The Ascott Limited, the lodging business unit of CapitaLand Investment’s (CLI), has achieved its target of 160,000 units and is now looking to double its fee revenue to over $500 million in the next five years. Ascott has recorded its highest earnings on record of $258 million in FY2022, a 36% y-o-y growth due to its record signings and property openings.
In an announcement, Ascott stated it plans to keep expanding its product offerings that include serviced residence, hotel, co-living, and senior living brands, positioned from mid to luxury scale. The aim is to drive fee revenue growth through new property openings and new signings with an estimated annual net room growth rate of 8%-10% in the next five years.
Kevin Goh, CEO of Ascott and CLI Lodging, proudly said that Ascott was able to double its units every five years from about 20,000 units in 2008 to over 160,000 units today, thanks to the adoption of an asset-light strategy. He believes today’s record-high fee revenue is a testament to this. Goh further highlighted that more than 80% of units are under management and franchise contracts, which typically bring in recurring fee revenue and tenures of longer duration.
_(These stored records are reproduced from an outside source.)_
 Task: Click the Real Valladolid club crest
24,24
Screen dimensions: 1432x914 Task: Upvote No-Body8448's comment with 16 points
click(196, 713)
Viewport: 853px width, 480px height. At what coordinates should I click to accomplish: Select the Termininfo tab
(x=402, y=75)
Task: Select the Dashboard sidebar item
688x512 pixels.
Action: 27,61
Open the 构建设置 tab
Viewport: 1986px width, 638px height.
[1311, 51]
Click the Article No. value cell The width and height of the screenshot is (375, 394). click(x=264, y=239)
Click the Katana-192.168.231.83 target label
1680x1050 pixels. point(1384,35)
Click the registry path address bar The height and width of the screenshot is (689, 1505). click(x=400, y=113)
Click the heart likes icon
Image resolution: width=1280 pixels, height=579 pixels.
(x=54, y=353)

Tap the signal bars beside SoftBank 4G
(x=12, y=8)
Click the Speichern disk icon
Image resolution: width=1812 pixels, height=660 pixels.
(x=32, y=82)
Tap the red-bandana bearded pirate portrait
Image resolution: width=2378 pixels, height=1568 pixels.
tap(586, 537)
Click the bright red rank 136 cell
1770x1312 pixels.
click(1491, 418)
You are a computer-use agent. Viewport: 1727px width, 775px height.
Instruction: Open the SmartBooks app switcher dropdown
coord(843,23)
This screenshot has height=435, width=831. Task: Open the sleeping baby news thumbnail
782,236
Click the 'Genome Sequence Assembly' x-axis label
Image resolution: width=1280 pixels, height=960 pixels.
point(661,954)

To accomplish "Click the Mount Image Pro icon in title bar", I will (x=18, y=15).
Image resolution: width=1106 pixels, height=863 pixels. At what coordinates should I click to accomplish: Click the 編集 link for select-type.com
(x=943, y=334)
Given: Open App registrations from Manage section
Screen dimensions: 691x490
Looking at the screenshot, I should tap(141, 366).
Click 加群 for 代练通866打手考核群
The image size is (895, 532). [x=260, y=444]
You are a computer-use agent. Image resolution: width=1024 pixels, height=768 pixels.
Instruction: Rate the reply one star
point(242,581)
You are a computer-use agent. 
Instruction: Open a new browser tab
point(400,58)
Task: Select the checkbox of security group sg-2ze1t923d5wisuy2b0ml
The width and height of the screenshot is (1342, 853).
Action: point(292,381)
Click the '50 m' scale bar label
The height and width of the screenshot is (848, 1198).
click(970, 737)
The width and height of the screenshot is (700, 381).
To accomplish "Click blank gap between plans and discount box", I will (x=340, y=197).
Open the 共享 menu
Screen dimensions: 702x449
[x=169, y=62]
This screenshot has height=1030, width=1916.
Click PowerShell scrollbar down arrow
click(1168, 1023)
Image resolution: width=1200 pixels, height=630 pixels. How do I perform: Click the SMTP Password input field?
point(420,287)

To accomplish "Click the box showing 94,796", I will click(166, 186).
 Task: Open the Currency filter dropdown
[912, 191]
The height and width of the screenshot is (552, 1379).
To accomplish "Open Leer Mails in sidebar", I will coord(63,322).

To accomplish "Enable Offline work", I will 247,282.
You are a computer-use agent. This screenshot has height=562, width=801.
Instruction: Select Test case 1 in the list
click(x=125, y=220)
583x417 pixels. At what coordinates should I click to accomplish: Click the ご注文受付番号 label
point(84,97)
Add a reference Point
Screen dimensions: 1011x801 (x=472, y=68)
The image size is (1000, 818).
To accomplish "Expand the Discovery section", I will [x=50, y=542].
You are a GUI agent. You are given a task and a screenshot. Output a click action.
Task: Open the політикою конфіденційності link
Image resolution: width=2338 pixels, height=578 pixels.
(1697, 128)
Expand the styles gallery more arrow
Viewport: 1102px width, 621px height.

In order to achieve its growth target, Ascott intends to acquire more management and franchise contracts for prime properties that deliver higher-quality fees. In addition, the firm wants to leverage its strong brand equity and direct distribution channels to deliver greater value to property owners and customers.
Ultimately, Ascott looks forward to continuing its success to become the largest international lodging owner-operator globally.